(Data to use)
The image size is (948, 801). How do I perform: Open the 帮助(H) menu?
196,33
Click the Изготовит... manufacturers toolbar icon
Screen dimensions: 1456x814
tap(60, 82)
(End Data to use)
**What you need to do**. All of the entries need to be given again, word for word.

**Result of the task**.
The image size is (948, 801). How do I perform: Open the 帮助(H) menu?
196,33
Click the Изготовит... manufacturers toolbar icon
Screen dimensions: 1456x814
tap(60, 82)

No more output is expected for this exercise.